[THE INPUT]
************
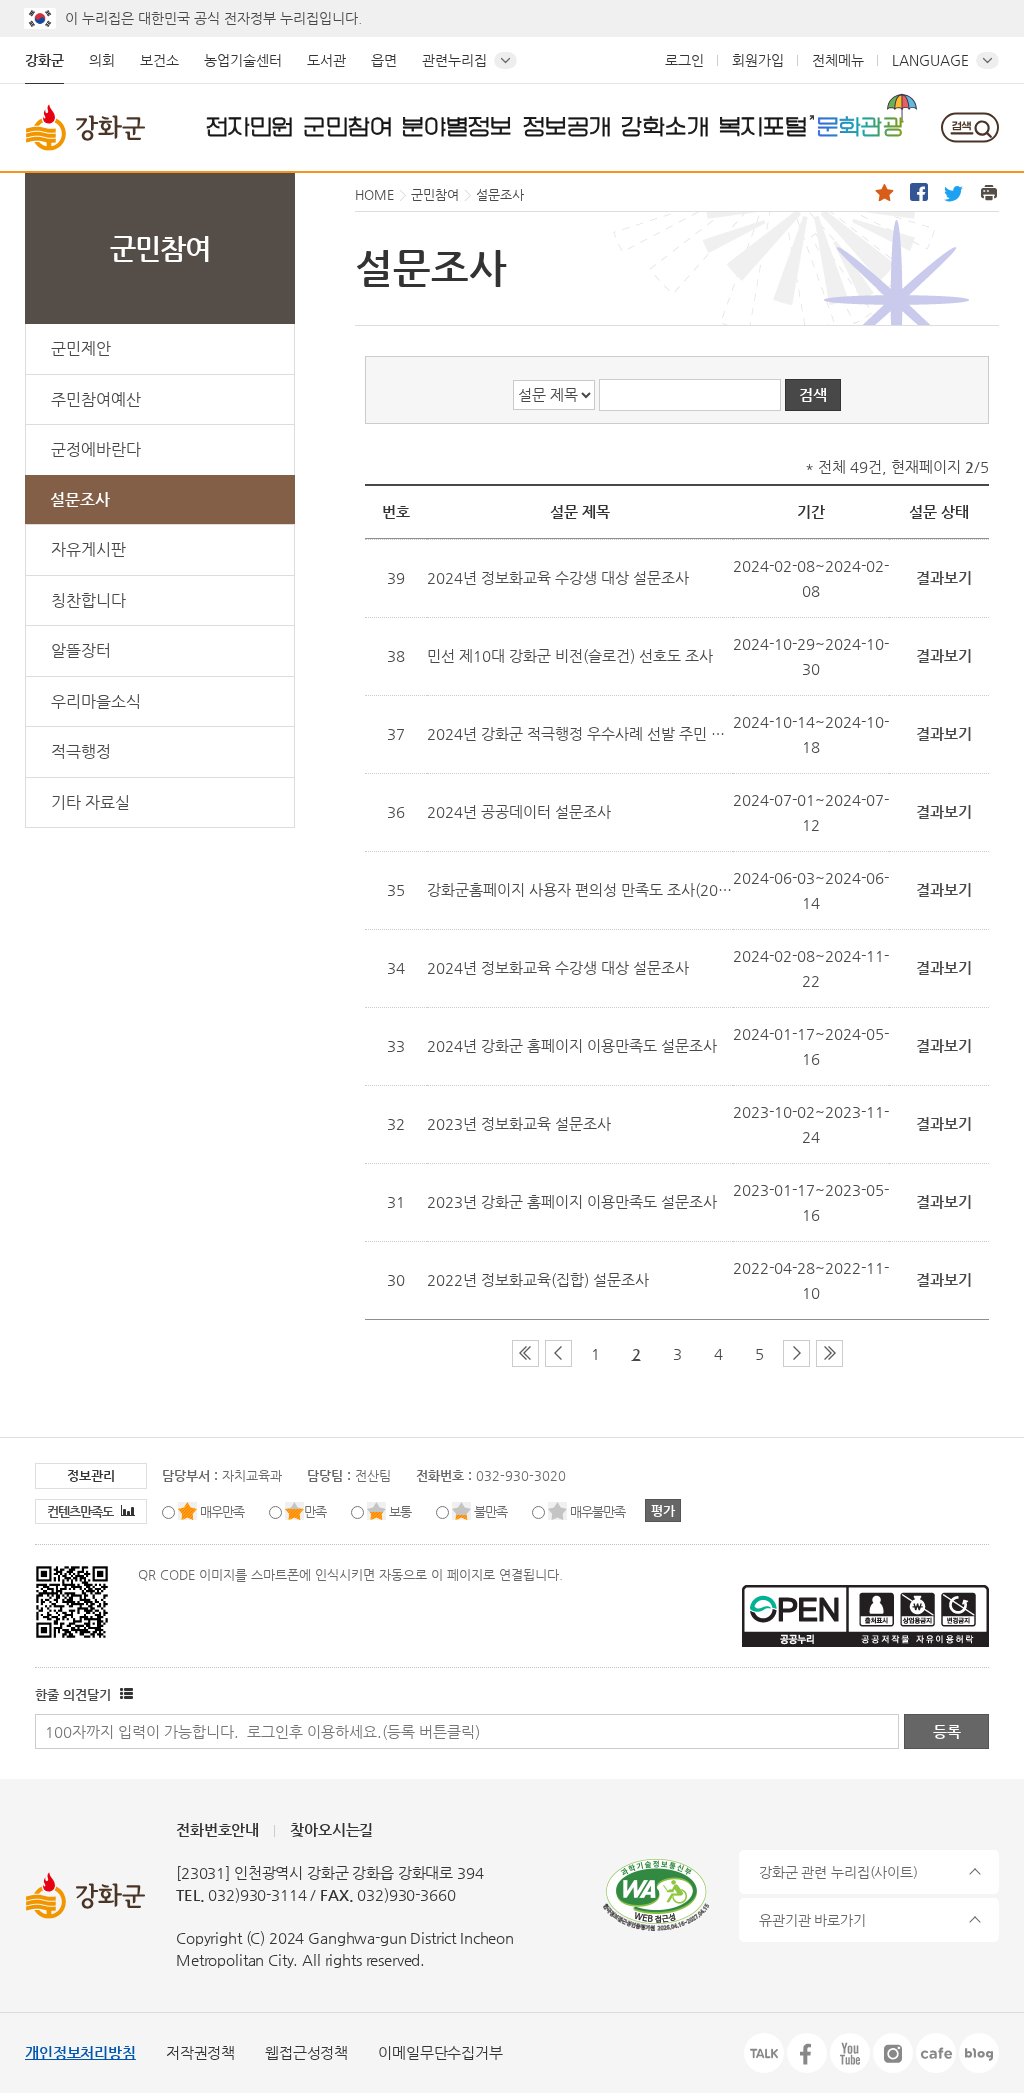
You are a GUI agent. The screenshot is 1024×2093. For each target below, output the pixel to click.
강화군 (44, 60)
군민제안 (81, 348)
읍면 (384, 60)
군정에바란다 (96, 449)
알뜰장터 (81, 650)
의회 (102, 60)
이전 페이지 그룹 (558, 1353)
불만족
************
[EXERCISE DESCRIPTION] Copy out all the data exactly; skip the pictures.

[EXERCISE RESULT]
You are a GUI agent. The screenshot is 1024×2093. For each target below, output the pixel to click.
강화군 (44, 60)
군민제안 (81, 348)
읍면 (384, 60)
군정에바란다 (96, 449)
알뜰장터 (81, 650)
의회 (102, 60)
이전 페이지 그룹 (558, 1353)
불만족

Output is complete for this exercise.